My voting record‎ > ‎

Relocation or Refurbishment of Norwood Library off the table

posted 5 Feb 2018, 22:58 by Christel Mex
Unfortunately, my motion to reinstate the budget allocation for the relocation or refurbishment of the Norwood Library was defeated by one vote.  The staff recommendation, based on some elected members questioning the need for a library in Norwood, went ahead.  Many thanks to Paul Wormald who seconded the motion and to the other Councillors who voted with me including Evonne Moore, Kevin Shepherdson, Mike Stock and Sue Whitington. The funding will now be removed from the draft 'Long-term Financial Plan', but there will be an opportunity to have it reinstated when Council votes on the final version later this year. 

Here's what I said:

Public libraries are dynamic, versatile community centers.  According to the November Council report, over 41,000 attended Norwood Library in the last 12 months, and attendance is growing.

Libraries encourage new readers, foster book groups and engage communities.

In the words of academic Robert Putnam, “People may go to the library looking mainly for information, but they find each other there.”

New moms connect at baby story-times; elderly people, often facing difficult life transitions, visit the library and find that they make new friends; teenagers meet up in library spaces after school; and readers discuss current events over the newspaper. In libraries, community-building is happening all the time.

Libraries also help to ensure that non-English speakers see themselves represented in their communities. Public libraries often collect books in languages other than English, incorporate appropriate signage, and often offer bilingual book clubs. Services like these help all community members recognise the depth of diversity that exists in their communities.
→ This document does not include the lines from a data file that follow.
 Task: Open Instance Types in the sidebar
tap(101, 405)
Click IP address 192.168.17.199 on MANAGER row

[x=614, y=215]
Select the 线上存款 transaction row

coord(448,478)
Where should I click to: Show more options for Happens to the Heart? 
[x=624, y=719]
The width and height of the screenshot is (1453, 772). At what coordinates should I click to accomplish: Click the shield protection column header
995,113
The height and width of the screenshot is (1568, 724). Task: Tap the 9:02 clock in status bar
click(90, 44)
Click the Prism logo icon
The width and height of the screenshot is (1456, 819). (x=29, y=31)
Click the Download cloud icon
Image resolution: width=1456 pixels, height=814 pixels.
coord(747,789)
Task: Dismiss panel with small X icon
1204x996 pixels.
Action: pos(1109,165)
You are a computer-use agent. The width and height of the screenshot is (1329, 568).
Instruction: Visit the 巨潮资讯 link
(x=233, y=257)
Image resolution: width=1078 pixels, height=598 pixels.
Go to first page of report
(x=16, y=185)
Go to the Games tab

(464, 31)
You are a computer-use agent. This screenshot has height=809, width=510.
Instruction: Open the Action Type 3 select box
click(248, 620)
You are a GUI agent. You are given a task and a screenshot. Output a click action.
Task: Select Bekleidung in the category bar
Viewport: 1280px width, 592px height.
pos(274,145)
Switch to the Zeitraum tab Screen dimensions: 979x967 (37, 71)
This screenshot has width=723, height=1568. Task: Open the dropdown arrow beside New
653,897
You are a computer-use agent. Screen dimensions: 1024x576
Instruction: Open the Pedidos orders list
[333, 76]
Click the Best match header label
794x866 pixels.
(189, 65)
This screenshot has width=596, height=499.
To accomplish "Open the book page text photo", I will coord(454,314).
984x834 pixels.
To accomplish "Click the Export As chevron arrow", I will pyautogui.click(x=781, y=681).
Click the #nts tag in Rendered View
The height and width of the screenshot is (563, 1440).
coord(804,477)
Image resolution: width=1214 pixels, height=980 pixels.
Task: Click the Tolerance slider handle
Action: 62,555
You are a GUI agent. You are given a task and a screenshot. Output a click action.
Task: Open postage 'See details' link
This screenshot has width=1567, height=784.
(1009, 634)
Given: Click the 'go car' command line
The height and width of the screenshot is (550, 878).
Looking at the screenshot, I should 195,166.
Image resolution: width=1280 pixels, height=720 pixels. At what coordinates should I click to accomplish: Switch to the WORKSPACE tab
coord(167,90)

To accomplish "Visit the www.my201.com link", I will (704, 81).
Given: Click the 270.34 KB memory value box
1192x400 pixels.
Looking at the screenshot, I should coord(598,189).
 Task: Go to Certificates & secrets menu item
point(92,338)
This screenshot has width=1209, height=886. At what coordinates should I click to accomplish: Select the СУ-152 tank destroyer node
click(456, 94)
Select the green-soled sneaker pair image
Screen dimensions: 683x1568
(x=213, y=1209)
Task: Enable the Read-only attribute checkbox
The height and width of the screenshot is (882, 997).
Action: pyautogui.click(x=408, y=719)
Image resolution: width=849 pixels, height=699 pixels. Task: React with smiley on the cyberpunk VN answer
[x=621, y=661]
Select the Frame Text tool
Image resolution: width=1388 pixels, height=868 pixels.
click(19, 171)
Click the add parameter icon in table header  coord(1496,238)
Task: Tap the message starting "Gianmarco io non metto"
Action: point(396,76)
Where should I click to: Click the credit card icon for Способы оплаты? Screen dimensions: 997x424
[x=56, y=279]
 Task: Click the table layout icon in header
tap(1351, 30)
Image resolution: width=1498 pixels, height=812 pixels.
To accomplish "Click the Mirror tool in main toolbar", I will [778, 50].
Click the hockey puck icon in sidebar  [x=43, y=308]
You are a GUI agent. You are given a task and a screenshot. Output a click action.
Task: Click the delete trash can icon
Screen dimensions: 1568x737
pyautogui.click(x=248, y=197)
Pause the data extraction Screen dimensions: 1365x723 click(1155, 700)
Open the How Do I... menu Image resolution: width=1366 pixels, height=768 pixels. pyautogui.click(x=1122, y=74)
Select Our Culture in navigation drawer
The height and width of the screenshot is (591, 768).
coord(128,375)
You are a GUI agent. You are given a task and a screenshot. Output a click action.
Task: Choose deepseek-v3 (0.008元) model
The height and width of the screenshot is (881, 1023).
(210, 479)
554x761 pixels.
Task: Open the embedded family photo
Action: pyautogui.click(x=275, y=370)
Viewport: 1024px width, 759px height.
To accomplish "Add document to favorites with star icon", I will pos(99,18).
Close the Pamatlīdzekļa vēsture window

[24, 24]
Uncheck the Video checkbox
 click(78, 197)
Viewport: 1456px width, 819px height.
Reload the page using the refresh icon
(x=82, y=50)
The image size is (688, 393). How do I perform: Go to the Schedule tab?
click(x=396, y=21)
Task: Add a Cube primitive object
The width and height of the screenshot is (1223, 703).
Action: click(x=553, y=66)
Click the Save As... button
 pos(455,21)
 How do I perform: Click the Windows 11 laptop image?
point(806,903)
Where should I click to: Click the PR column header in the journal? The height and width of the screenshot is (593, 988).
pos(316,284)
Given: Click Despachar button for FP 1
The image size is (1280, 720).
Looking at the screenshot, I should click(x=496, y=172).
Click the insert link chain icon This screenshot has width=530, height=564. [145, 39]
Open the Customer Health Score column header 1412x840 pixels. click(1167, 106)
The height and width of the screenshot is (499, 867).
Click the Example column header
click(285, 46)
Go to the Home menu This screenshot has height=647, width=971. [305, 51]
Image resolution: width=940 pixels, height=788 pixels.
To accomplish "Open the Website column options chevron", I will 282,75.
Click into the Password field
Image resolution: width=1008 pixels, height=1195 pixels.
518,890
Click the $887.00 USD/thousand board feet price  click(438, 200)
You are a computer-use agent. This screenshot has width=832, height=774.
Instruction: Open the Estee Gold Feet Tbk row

And in a time when education is increasingly expensive, public libraries provide information and educational opportunities free for all people, regardless of their socioeconomic status.

For a greater number of people than we might care to believe, the library serves as a warm and dry sanctuary, a place they can sit without fear of being bothered. For others, it is a refuge from loneliness, a place to learn and to meet others, and read the daily paper free of charge.

 With the new housing developments on the population of Norwood will be increasing and we will need this library more than ever.  We shouldn’t forget all the residents who live in local aged-care facilities and public housing who depend on our free library services.

 It would be irresponsible, and short cited of us, not to think about the future of the Norwood Library and its crucial services to our community.

I commend this amendment to my colleagues.